DATA FOR ANALYSIS:
########
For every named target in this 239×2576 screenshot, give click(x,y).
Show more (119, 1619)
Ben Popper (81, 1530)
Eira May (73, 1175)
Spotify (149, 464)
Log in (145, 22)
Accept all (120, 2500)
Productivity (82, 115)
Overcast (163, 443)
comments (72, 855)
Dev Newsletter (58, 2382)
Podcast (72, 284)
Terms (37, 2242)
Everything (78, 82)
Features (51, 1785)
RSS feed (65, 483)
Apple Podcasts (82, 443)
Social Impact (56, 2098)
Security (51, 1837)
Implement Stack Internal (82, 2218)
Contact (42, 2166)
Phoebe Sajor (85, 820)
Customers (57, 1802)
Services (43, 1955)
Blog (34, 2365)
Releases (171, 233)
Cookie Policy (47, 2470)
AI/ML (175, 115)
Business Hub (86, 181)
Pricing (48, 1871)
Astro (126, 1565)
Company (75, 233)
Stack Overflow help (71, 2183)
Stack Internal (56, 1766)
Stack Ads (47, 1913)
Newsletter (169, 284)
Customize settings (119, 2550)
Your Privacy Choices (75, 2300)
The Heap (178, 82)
########
I'd like the records returned exactly as they were written, please.

SOLUTION BELOW:
For every named target in this 239×2576 screenshot, give click(x,y).
Show more (119, 1619)
Ben Popper (81, 1530)
Eira May (73, 1175)
Spotify (149, 464)
Log in (145, 22)
Accept all (120, 2500)
Productivity (82, 115)
Overcast (163, 443)
comments (72, 855)
Dev Newsletter (58, 2382)
Podcast (72, 284)
Terms (37, 2242)
Everything (78, 82)
Features (51, 1785)
RSS feed (65, 483)
Apple Podcasts (82, 443)
Social Impact (56, 2098)
Security (51, 1837)
Implement Stack Internal (82, 2218)
Contact (42, 2166)
Phoebe Sajor (85, 820)
Customers (57, 1802)
Services (43, 1955)
Blog (34, 2365)
Releases (171, 233)
Cookie Policy (47, 2470)
AI/ML (175, 115)
Business Hub (86, 181)
Pricing (48, 1871)
Astro (126, 1565)
Company (75, 233)
Stack Overflow help (71, 2183)
Stack Internal (56, 1766)
Stack Ads (47, 1913)
Newsletter (169, 284)
Customize settings (119, 2550)
Your Privacy Choices (75, 2300)
The Heap (178, 82)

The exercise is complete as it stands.